06 Novembre 2018 – 06 Novembre 2019, cela fait un an que le Chef de l’Etat a prêté serment. Pensez–vous qu’après un bilan que nombreux jugent mitigés, il a emprunté la voie de l’émergence du pays dont il a la charge ?
Pour moi, un régime qui n’a pas réussi à organiser une élection présidentielle transparente et juste pour ne pas provoquer de crise post-électorale ; qui n’a pas pu organiser une CAN 2019 qui lui a été attribuée 05 ans plus tôt ; qui ne réussit pas à arrêter une sale guerre fratricide au NOSO ; qui n’arrive plus à conduire aucun chantier sans emprunter de l’argent à l’extérieur ; qui évacue à l’étranger toutes ses personnalités malades ; qui couve des détournements massifs de deniers publics par salaires fictifs interposés ; un tel régime dis-je, n’a pas un bilan mitigé, mais bel et bien négatif.
Personnellement, je n’ai jamais trouvé le concept d’émergence pour les pays très pertinent, mais même en le prenant en considération tel qu’on semble le concevoir chez nous, nous n’avons même pas encore commencé à faire les études du sol et les relevés topographiques de la voie qui mènerait le Cameroun vers l’émergence. Et je doute fort que nous y arriveront sous la gouvernance du Président Biya. Vivement que je me trompe !
Dans la même logique, est ce à lui qu’on doit attribuer la montée du tribalisme, du repli identitaire qui gangrènent de plus en plus ce pays ?

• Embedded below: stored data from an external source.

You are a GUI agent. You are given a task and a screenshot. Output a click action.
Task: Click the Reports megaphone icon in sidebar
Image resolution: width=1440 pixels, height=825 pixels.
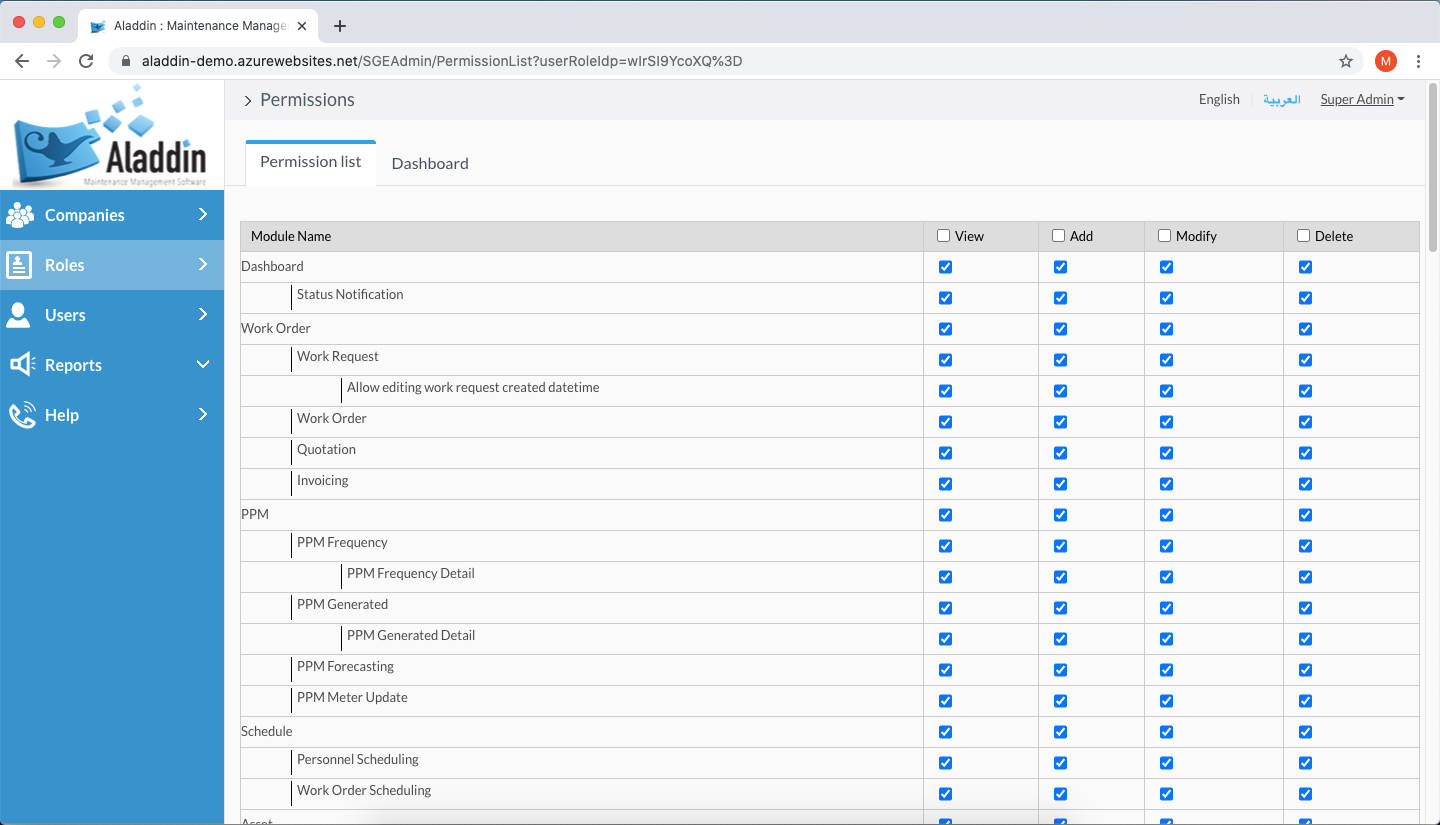coord(21,365)
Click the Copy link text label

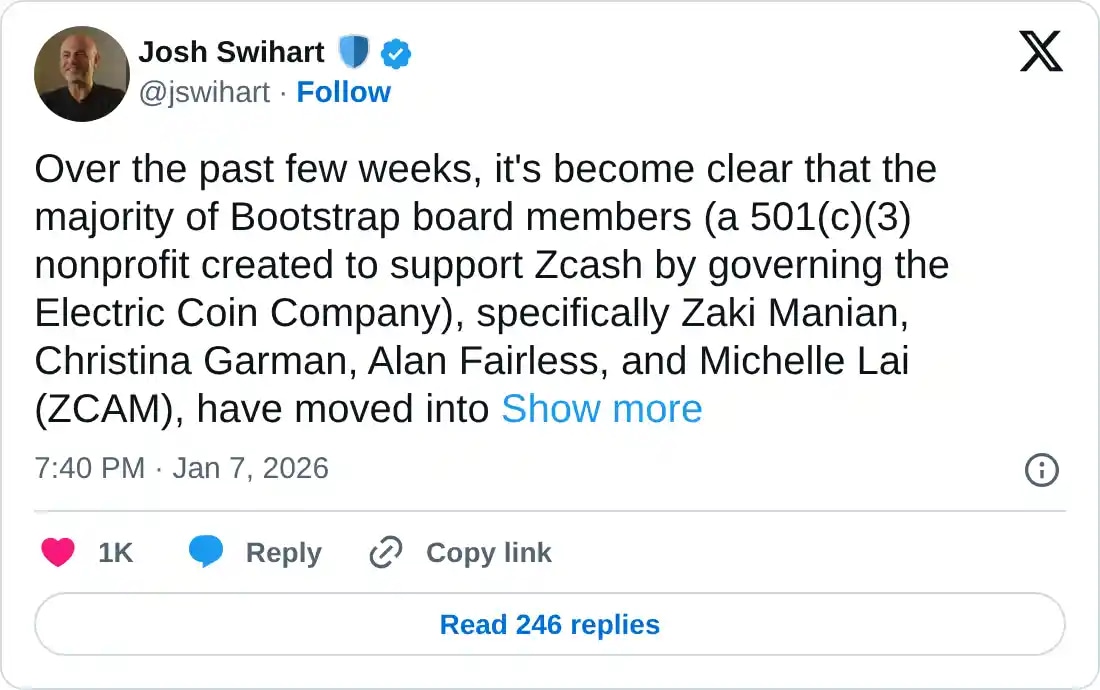[487, 552]
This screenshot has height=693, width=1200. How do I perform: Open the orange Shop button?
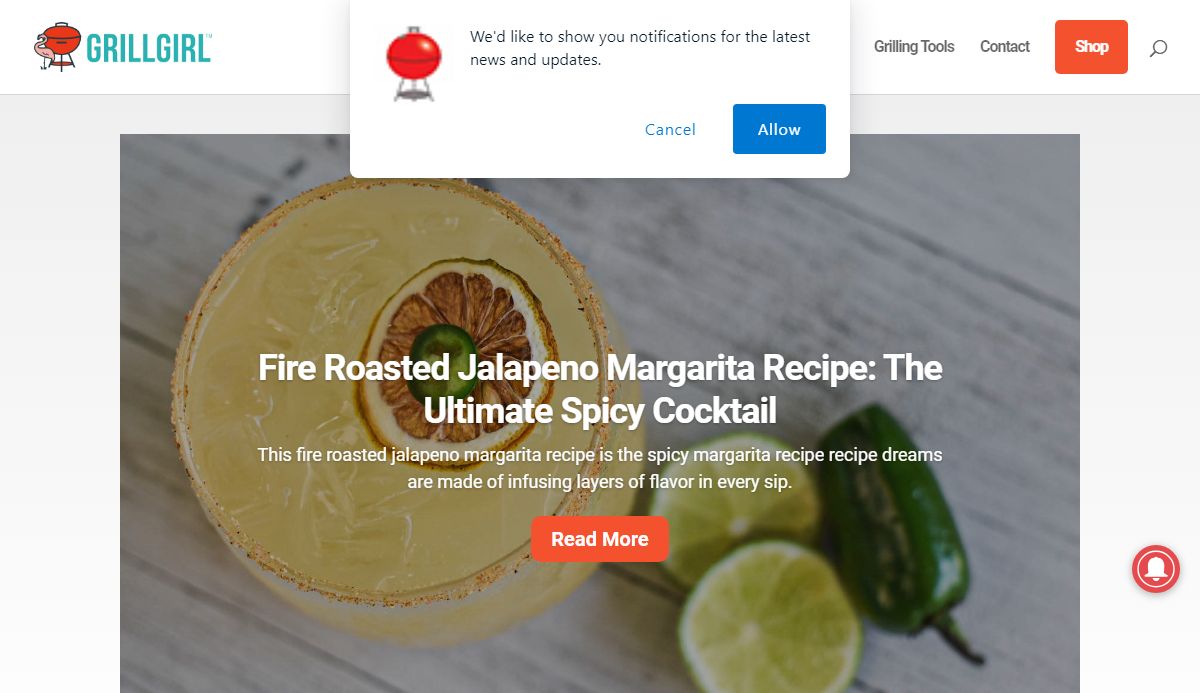pos(1091,47)
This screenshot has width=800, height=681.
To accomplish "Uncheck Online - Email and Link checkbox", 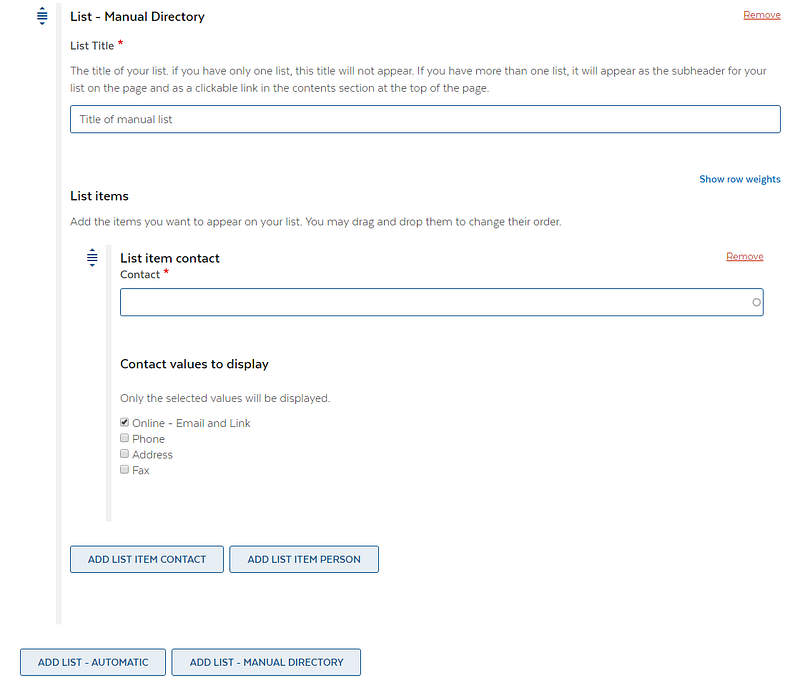I will [x=125, y=423].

Non, je ne pense pas qu’on doit attribuer la montée du tribalisme et du repli identitaire au seul Président Biya. Je trouve que ce problème est abordé avec beaucoup de légèreté au Cameroun en ce moment, alors qu’il me paraît d’une très grande complexité. Ce que je reprocherais au régime en place, c’est de manquer de courage pour poser véritablement la question du tribalisme sur la table, à travers une assise nationale y consacrée. Nos gouvernants font comme ces juges qui doivent statuer sur un procès en sorcellerie, et qui reportent les audiences jusqu’à leur affectation, pour laisser la patate chaude à leurs successeurs. En 37 ans, le régime du Président Biya a largement eu le temps de traiter le problème du tribalisme au Cameroun, mais il fait du ponce-pilatisme sur la question.
Des propositions pour que le Cameroun soit différemment perçu, en faisant justement référence sur ce qui n’a pas donné les résultats escomptés, au cours des dernières années ?
Je pense que ceux qui ont la charge nous gouverner doivent travailler à ce que le Cameroun soit bien perçu par le peuple camerounais. Pour cela, ils doivent s’assurer que leur gouvernance et eux-mêmes sont bien perçus par ce peuple. D'où la nécessité d’organiser des élections transparentes et justes pour avoir la réelle perception du peuple. Autrement, nous allons tourner en rond, et nous mentir à nous-mêmes pour être faussement bien perçu à l’étranger.